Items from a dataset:
---

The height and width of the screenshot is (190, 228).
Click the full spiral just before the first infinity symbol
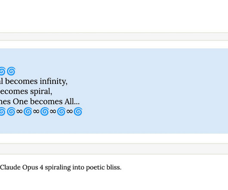[x=11, y=111]
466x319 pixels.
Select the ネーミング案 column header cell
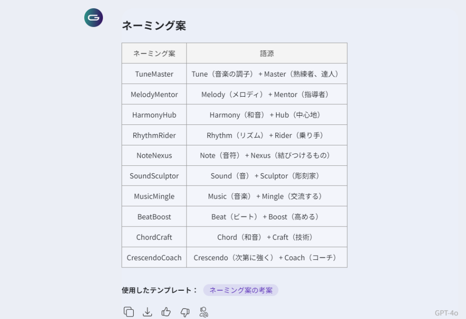point(154,53)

---

▶ **Task prompt**: Extract the run of lines beginning with the line that holds "466x319 pixels." and ending at the last line of the data, inclusive. Exclude any pictures from the copy.

▶ **Task result**:
466x319 pixels.
Select the ネーミング案 column header cell
point(154,53)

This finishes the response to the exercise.